### Text for analysis

Catalog Number:
40084
Specimen Count:
1
Locality:
Oceania Region (NZ, Australia, Samoa, Fiji, Micronesia, Melanesia)
Collecting Locality:
South Pacific Ocean, New Caledonia
Cabinet:
07
Drawer/Shelf:
03

Most minerals are composed of two or more elements with their atoms arranged in a regular structure, called a crystal lattice or crystal structure. In chemistry, this is known as a compound. To visualize crystal structure, think of balls attached to other balls with sticks to make regular three-dimensional patterns. The balls represent atoms and the sticks represent the forces between the atoms. Electromagnetic forces between atoms hold some chemical compounds together. In other compounds, the atoms form covalent bonds, which means they share electrons. Scientists classify many minerals into groups based on the types of atoms found in the minerals. For example, oxides consist of metallic atoms bound to oxygen atoms, and sulfides are combinations of metal and sulfur atoms.

### Record set
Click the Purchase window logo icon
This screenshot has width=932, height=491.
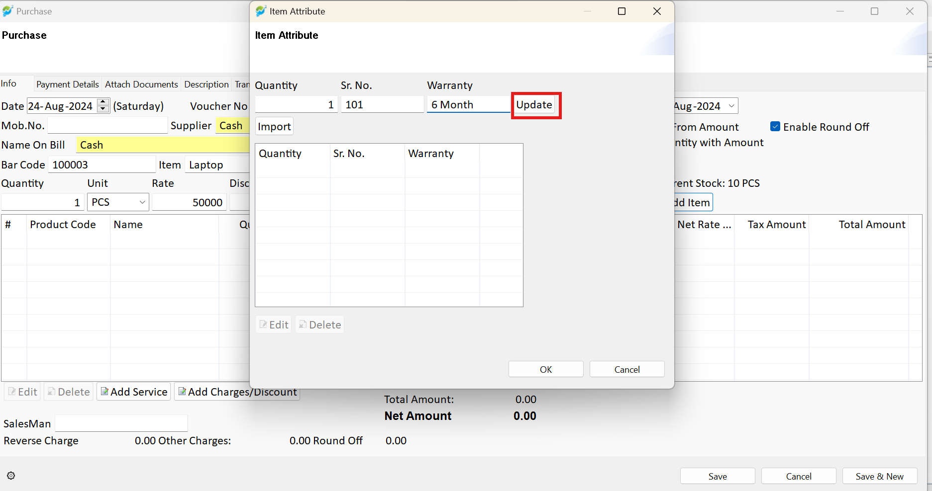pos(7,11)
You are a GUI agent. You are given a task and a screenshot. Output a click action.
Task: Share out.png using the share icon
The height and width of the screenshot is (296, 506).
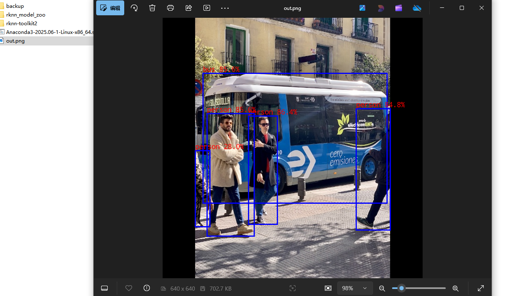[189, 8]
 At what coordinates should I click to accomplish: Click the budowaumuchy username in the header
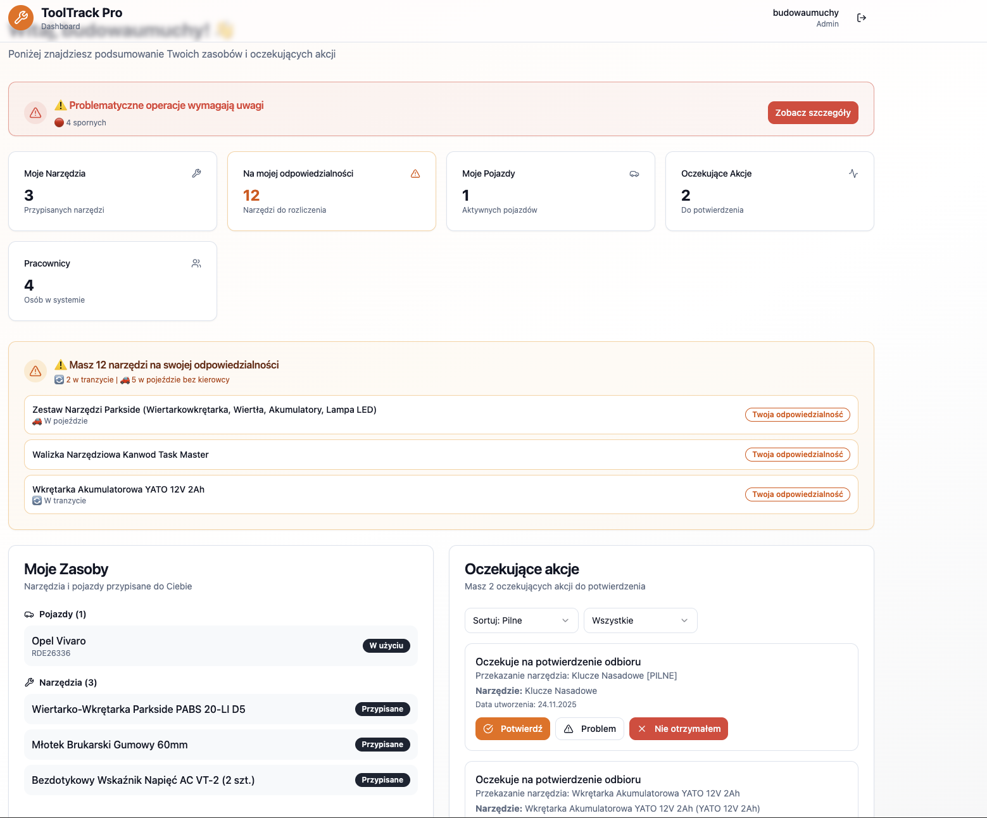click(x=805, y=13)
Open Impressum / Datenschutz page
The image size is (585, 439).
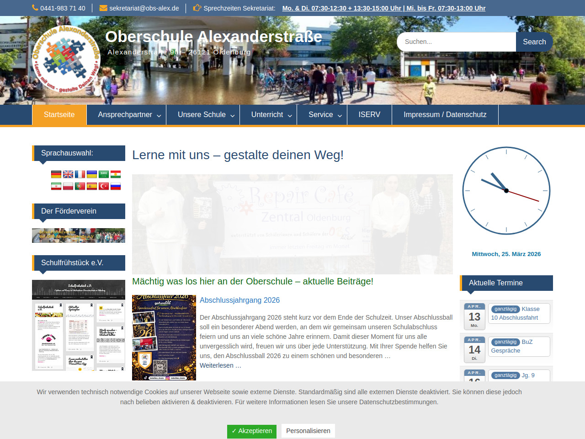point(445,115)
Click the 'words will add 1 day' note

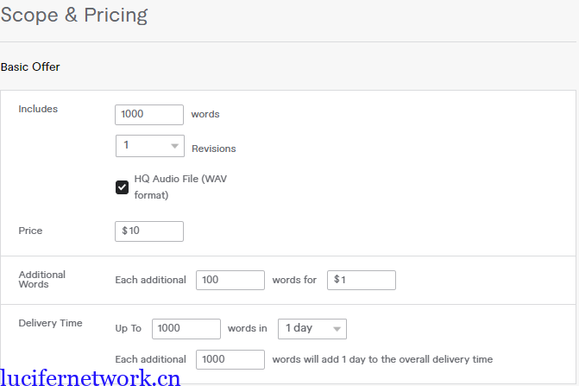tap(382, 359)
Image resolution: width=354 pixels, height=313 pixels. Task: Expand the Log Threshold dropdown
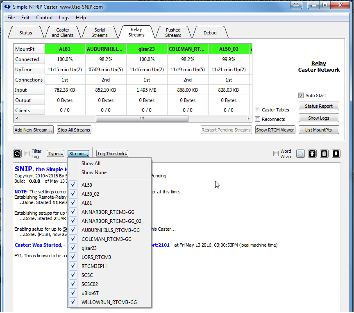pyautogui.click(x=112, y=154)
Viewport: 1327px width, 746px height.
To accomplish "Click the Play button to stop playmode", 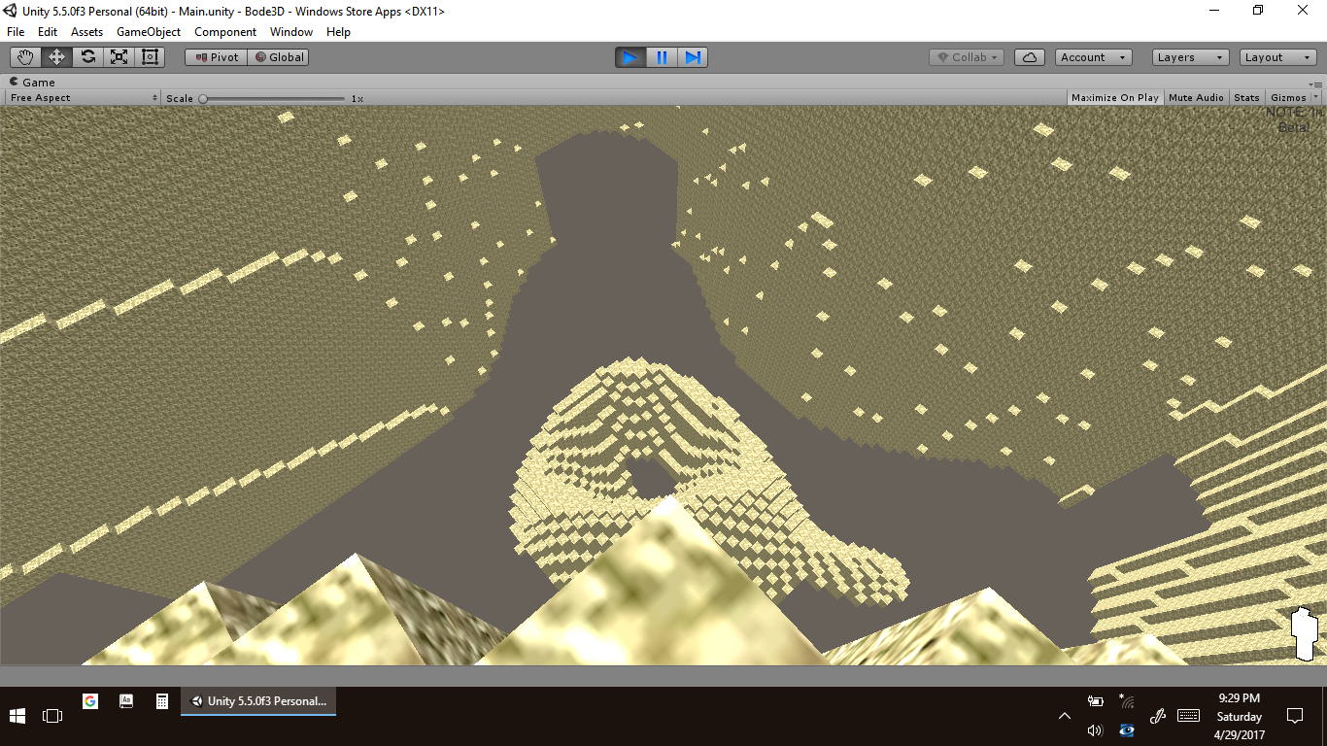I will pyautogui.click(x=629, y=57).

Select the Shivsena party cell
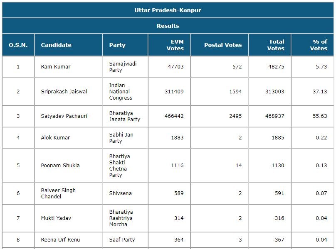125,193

---

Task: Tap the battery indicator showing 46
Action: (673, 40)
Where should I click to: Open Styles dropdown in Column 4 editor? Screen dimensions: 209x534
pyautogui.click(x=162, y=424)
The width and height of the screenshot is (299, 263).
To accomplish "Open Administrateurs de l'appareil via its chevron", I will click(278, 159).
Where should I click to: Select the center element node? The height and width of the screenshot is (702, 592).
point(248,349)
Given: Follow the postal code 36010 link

--

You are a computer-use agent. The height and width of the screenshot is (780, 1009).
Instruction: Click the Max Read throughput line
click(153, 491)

### Work to complete
From the mineral specimen text above, write out word for word the passage that begins with the words "Most minerals are" and ends with the words "and sulfur atoms.".

### Solution to the exercise
Most minerals are composed of two or more elements with their atoms arranged in a regular structure, called a crystal lattice or crystal structure. In chemistry, this is known as a compound. To visualize crystal structure, think of balls attached to other balls with sticks to make regular three-dimensional patterns. The balls represent atoms and the sticks represent the forces between the atoms. Electromagnetic forces between atoms hold some chemical compounds together. In other compounds, the atoms form covalent bonds, which means they share electrons. Scientists classify many minerals into groups based on the types of atoms found in the minerals. For example, oxides consist of metallic atoms bound to oxygen atoms, and sulfides are combinations of metal and sulfur atoms.